The American Journal of Legal History recently published my article, "Horizontal and vertical influences in colonial legal transplantation: water by-laws in British Palestine". Due to space constraints of the publisher, I was not able to include in the article some sources that I think are interesting from an environmental-legal perspective. Here are two of them, both penned by engineers serving as head of the water department of the of the Jerusalem Municipality in support of the city's policy of requiring water metering (while most Palestine local authorities also allowed charging flat rates). I think they call to mind current debates about water pricing in various places around the world, explicitly raising issues of efficiency, equity, conservation, and public health:
A. In 1927 Jerusalem's Water Engineer, Andrew (Andor) Koch, was hired by the Tel Aviv Municipality to consult on its system of water supply. In his report to the Tel Aviv Municipal Council (Report on the Tel Aviv Municipal Water Supply, 25th Dec. 1927, Tel Aviv Municipal Archives file 835/04-1029B), Koch explained why he supported metering over flat charges:
I wish to mention that throughout the whole world, now the metered system, as the only correct means for charging Consumers is gaining ground.- There used to be a conception before that water is not a saleable good, but a public property, obtained from nature and therefore the selling of same per volume as any other merchandise, is not justified.- A more close study and moreover the practical results of such an assumption have clearly shown however that earlier or later the free use of water is leading to unnecessary, even expensive (especially concerning the disposal of waste water) waste on the one hand, and inevitably, to the undue exhaustion of the available sources of supply on the other hand.

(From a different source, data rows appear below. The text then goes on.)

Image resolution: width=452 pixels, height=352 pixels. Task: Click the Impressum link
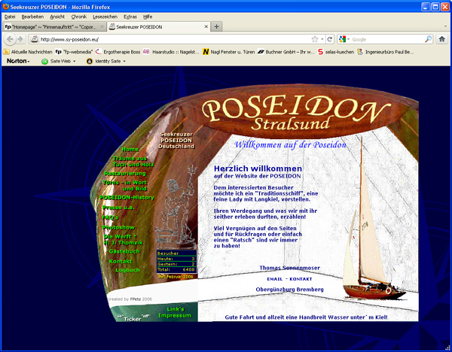175,316
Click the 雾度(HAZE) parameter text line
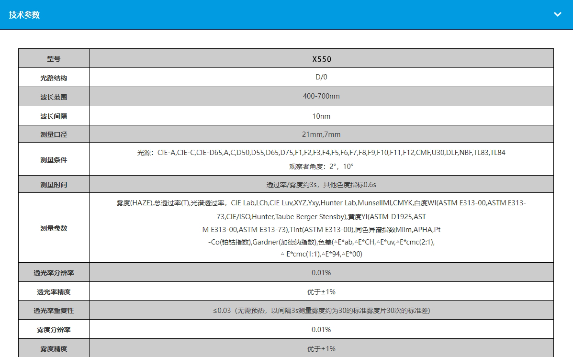The width and height of the screenshot is (573, 357). [x=321, y=203]
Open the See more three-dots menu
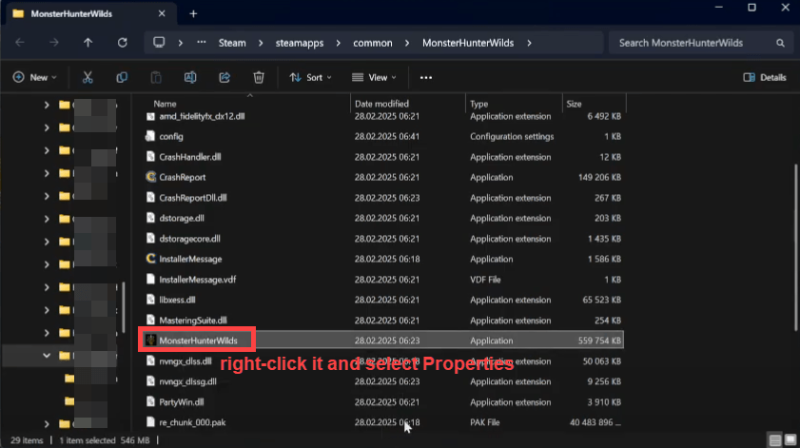This screenshot has height=448, width=800. [425, 77]
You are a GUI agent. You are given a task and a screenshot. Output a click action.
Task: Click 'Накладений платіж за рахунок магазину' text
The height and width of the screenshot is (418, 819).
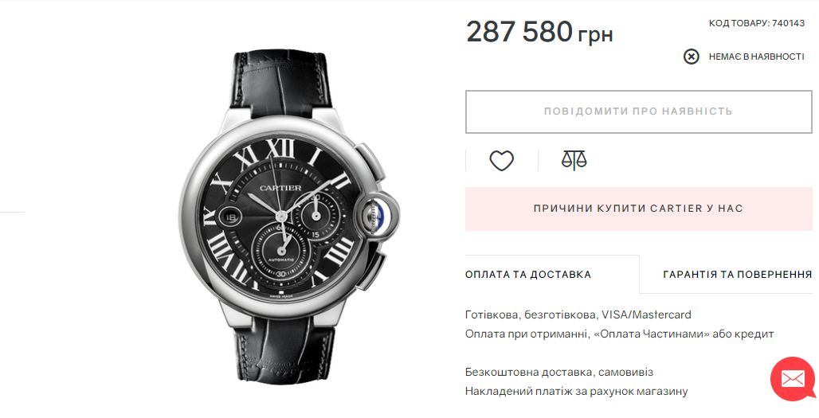pos(576,392)
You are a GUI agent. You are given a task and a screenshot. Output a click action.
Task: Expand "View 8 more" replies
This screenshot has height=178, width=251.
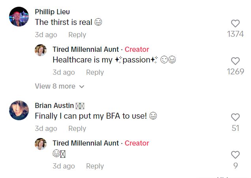pos(55,86)

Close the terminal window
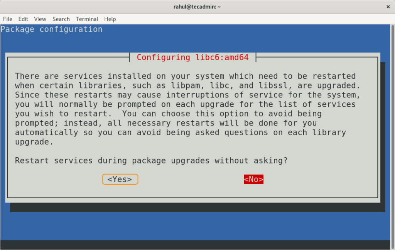[x=388, y=7]
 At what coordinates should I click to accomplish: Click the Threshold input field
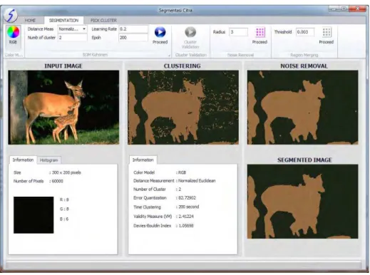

Water tower in Tel Aviv, built 1924
B. In 1945 Zvi Leibovitz wrote a memo to the Town Clerk (Memo by ZL, 18/10/45, Jerusalem Municipal Archives file A/14/13):
As regards the merits of the various methods of charging water rates, I would briefly point out the following:
1. The nature and source of supply may generally dictate the policy which is to be followed in the distribution and collection of revenue from water – whether by meter or otherwise (flat rate).
2. It is my considered opinion that in a country such as Palestine, where water could not be obtained from nature in unlimited quantities, - and in Jerusalem particularly where the water supply involves costly pumping – that the best and most suitable system, if not the only one possible, is a fully metered supply.
3. I do not admit that the metering leads to unsanitary conditions. High consumption per capita in itself is not a [?] for the existence of improved sanitary conditions and a satisfactory water service. What really matters is that the water should be beneficially used, the higher the consumption of beneficially used water, the better the health + conditions. Water losses or wanton and careless waste due to negligence in repairing bad and defective plumbing (such as it is generally observed under flat rate system), do not help.
4. Under the meter system and if equitable water charges are adopted (I have particularly in mind a reasonable minimum charge), the poor sections of the population would not have any reason to economize the use of water to the detriment of personal hygiene, health or sanitation. It is a known fact that the use of meters tends to distribute more equitably the financial burden and more often than not, the consumer will find himself saving money under the meter system in comparison with the flat rate.
It is of interest to note that, as far as I am aware, now water authority, once having introduced the metered supply, has ever returned to the flat rate.
5. In brief, the benefit derived from metering [is as] follows:
a) Waste and misuse is easily checked during day and night. Meters registering 24 hours are far superior to any inspection by staff.
b) The reduction in the average daily consumption per head is considerable due to the conservation of water which would otherwise be liable to waste or loss.
c) Costly extensions of W[ater] S[upply] schemes, to cope with the continuously increasing consumption , could be deferred for several years + thus to release the inhabitants from unduly high financial burdens.
d) The charge of water per m3 appears to be more equitable and more evenly distributed.
The abstract of the article:
Local by-laws were the primary tool for local governments in British-ruled Palestine to exercise their authority, and water was the paradigmatic subject for local legislation. Looking at the diffusion of legal norms in local by-laws in the 1930s and 1940s, the article examines the dynamics of lawmaking in a context characterized both by imperial rule and intercommunal conflict. The article asks two major questions: to what extent did the by-laws adopt legal norms and forms across communal boundaries? And was the legislation passed by local governments as the product of local preferences and initiative, or did it rather reflect the desires of the British rulers? Understanding the processes of legal transplantation at the local level can help shed light on a number of issues. For the history of Mandate Palestine, it can refine our understanding of the degree to which the Arab and Jewish communities, engaged in sustained conflict, nonetheless interacted in the fields of urban infrastructure and local lawmaking. For imperial environmental history, it provides an opportunity to test theories about water policy as an expression of top-down power. For the legal history of empire, it highlights a level of lawmaking, located somewhere between imperial imposition and indigenous resistance, that has largely been neglected. And for understanding of legal transplantation or diffusion, it offers a fine-grained case study in the way in which legal norms might move—and transform—across jurisdictional, communal, and cultural lines.